聂有客选的,是家藏在胡同深处的私房菜,灰墙灰瓦的门脸毫不起眼,推开雕花木门才发现别有洞天。
庭院里种着半个院子的腊梅,曲径通幽,暗香浮动,室内摆着红木家具,墙上挂着水墨画,古雅清幽得像个江南园林。
聂有客熟门熟路地领着林观潮走进包厢,显然是常客。
菜单由他一手包办,报出的菜名带着浓厚的粤式风味。他早就从聂离口中旁敲侧击过,知道林观潮喜欢清淡鲜美的口味。
点了菜,聂有客主动找着话题。
从公司的运营聊到行业的趋势,再到最近上映的电影聊到导演的创作理念,又说到聂离小时候的趣事。
他尽量让自己的语气显得随意,可话里话外总绕不开聂离,因为他实在找不到更自然的切入点了。
在林观潮看来,他们之间的交集确实只有聂离——他是聂离那位气场强大的小叔,她是聂离最好的朋友,仅此而已。
所以,她的回应也始终句句围绕着聂离,说着她的仗义、她的才华、她的小优点和可爱之处。
聂有客本想把话题往她自己身上引,听她句句不离聂离的好,反倒觉得有趣,故意逗她:“她哪有你说的那么好?脾气倔得像头牛,还爱闯祸。”
“那是您没看到她的优点。”林观潮立刻反驳,眼里闪着维护的光,“她只是不喜欢被束缚,其实心里比谁都通透。”

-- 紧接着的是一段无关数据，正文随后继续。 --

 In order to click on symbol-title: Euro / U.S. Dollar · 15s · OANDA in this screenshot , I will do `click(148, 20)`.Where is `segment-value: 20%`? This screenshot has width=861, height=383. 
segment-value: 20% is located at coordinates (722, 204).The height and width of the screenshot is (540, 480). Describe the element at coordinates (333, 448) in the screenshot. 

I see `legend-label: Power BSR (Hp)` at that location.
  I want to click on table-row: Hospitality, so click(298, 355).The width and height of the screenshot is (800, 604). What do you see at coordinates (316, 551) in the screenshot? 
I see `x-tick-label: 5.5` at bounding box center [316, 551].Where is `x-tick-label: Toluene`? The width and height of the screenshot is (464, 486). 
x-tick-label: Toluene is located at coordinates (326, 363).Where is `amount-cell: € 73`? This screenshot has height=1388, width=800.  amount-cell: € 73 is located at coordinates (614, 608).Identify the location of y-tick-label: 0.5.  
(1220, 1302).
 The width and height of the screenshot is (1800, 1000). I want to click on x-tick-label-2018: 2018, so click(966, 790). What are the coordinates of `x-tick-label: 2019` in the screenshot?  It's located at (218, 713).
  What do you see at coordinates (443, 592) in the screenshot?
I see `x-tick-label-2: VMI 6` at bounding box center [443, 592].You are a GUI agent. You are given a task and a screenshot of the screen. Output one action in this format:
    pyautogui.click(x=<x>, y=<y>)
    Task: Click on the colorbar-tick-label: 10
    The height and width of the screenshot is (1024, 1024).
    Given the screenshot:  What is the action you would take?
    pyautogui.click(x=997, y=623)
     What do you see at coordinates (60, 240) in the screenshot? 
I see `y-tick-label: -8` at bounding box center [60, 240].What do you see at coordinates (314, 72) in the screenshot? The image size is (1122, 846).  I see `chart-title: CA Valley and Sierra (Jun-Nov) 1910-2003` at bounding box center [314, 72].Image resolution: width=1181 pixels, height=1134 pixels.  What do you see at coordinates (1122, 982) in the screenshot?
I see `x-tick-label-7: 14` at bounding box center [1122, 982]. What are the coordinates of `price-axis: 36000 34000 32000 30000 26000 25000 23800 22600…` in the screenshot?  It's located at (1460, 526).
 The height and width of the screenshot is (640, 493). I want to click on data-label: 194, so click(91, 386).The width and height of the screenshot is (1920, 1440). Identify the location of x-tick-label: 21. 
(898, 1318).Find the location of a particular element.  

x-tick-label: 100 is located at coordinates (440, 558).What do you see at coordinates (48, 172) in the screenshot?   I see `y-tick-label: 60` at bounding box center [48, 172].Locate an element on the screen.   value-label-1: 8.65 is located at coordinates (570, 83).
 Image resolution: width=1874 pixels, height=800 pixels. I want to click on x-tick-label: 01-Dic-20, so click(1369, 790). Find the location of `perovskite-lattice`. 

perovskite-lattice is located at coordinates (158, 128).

看着她为聂离“辩护”时认真的样子,聂有客心里像被羽毛搔过,痒痒的,嘴角忍不住弯起个温柔的弧度。
他忽然压低声音,语气带着点“同谋”的神秘:“今天这顿饭,别告诉聂离。免得她又瞎想,觉得我找你‘告状’,回头又跟我闹脾气。”
其实,他是怕聂离那敏锐的性子看出端倪,更怕这层刚刚搭起的桥梁,被聂离那咋咋呼呼的性子一搅和就塌了。
林观潮不疑有他,点头应了。
饭桌上,两人坐得很近,近得她能闻到他身上淡淡的雪松香水味,混合着窗外腊梅的清香。
聂有客一边给她介绍每道菜的典故,一边不动声色地给她夹菜。